## Begin Records for the exercise

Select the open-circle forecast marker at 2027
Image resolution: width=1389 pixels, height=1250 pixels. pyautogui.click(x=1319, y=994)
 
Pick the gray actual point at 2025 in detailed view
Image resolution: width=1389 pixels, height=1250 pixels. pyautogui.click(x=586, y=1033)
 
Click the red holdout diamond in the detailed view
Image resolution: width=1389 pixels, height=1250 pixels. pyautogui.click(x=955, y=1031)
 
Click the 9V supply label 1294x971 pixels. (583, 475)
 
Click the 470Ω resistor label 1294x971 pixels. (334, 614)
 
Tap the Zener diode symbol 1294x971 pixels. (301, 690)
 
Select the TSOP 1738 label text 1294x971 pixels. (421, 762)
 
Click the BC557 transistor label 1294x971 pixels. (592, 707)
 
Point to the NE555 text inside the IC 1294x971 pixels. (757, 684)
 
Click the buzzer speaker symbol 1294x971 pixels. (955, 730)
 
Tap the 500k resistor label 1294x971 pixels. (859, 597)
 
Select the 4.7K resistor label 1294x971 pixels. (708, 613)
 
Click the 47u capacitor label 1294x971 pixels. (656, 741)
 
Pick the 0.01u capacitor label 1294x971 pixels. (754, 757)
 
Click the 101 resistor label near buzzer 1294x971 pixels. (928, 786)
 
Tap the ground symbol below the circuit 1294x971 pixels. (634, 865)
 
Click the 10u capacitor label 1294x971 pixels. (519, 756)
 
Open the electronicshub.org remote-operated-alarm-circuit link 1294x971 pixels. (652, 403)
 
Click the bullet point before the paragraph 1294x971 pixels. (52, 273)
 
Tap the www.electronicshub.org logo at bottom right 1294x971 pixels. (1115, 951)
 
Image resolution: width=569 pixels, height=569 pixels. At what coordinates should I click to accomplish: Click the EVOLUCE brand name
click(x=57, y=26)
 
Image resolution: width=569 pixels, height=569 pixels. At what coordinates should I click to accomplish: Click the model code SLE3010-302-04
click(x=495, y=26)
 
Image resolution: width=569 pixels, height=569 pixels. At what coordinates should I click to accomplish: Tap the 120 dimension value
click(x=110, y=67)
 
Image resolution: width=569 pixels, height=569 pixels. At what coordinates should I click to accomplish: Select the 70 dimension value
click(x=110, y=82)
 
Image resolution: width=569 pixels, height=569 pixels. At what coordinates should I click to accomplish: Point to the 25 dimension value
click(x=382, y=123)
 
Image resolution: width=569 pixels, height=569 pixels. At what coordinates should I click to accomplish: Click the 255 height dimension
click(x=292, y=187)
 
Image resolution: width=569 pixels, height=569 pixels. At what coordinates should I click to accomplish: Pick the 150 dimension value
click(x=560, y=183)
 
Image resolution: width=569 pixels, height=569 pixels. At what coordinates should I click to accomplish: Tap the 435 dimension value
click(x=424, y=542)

## End Records for the exercise

Revise the listing above by replacing each "dimension value" with "measurement", leaving every other line and word unchanged.

● Correct result:
Select the open-circle forecast marker at 2027
Image resolution: width=1389 pixels, height=1250 pixels. pyautogui.click(x=1319, y=994)
 
Pick the gray actual point at 2025 in detailed view
Image resolution: width=1389 pixels, height=1250 pixels. pyautogui.click(x=586, y=1033)
 
Click the red holdout diamond in the detailed view
Image resolution: width=1389 pixels, height=1250 pixels. pyautogui.click(x=955, y=1031)
 
Click the 9V supply label 1294x971 pixels. (583, 475)
 
Click the 470Ω resistor label 1294x971 pixels. (334, 614)
 
Tap the Zener diode symbol 1294x971 pixels. (301, 690)
 
Select the TSOP 1738 label text 1294x971 pixels. (421, 762)
 
Click the BC557 transistor label 1294x971 pixels. (592, 707)
 
Point to the NE555 text inside the IC 1294x971 pixels. (757, 684)
 
Click the buzzer speaker symbol 1294x971 pixels. (955, 730)
 
Tap the 500k resistor label 1294x971 pixels. (859, 597)
 
Select the 4.7K resistor label 1294x971 pixels. (708, 613)
 
Click the 47u capacitor label 1294x971 pixels. (656, 741)
 
Pick the 0.01u capacitor label 1294x971 pixels. (754, 757)
 
Click the 101 resistor label near buzzer 1294x971 pixels. (928, 786)
 
Tap the ground symbol below the circuit 1294x971 pixels. (634, 865)
 
Click the 10u capacitor label 1294x971 pixels. (519, 756)
 
Open the electronicshub.org remote-operated-alarm-circuit link 1294x971 pixels. (652, 403)
 
Click the bullet point before the paragraph 1294x971 pixels. (52, 273)
 
Tap the www.electronicshub.org logo at bottom right 1294x971 pixels. (1115, 951)
 
Image resolution: width=569 pixels, height=569 pixels. At what coordinates should I click to accomplish: Click the EVOLUCE brand name
click(x=57, y=26)
 
Image resolution: width=569 pixels, height=569 pixels. At what coordinates should I click to accomplish: Click the model code SLE3010-302-04
click(x=495, y=26)
 
Image resolution: width=569 pixels, height=569 pixels. At what coordinates should I click to accomplish: Tap the 120 measurement
click(x=110, y=67)
 
Image resolution: width=569 pixels, height=569 pixels. At what coordinates should I click to accomplish: Select the 70 measurement
click(x=110, y=82)
 
Image resolution: width=569 pixels, height=569 pixels. At what coordinates should I click to accomplish: Point to the 25 measurement
click(x=382, y=123)
 
Image resolution: width=569 pixels, height=569 pixels. At what coordinates should I click to accomplish: Click the 255 height dimension
click(x=292, y=187)
 
Image resolution: width=569 pixels, height=569 pixels. At what coordinates should I click to accomplish: Pick the 150 measurement
click(x=560, y=183)
 
Image resolution: width=569 pixels, height=569 pixels. At what coordinates should I click to accomplish: Tap the 435 measurement
click(x=424, y=542)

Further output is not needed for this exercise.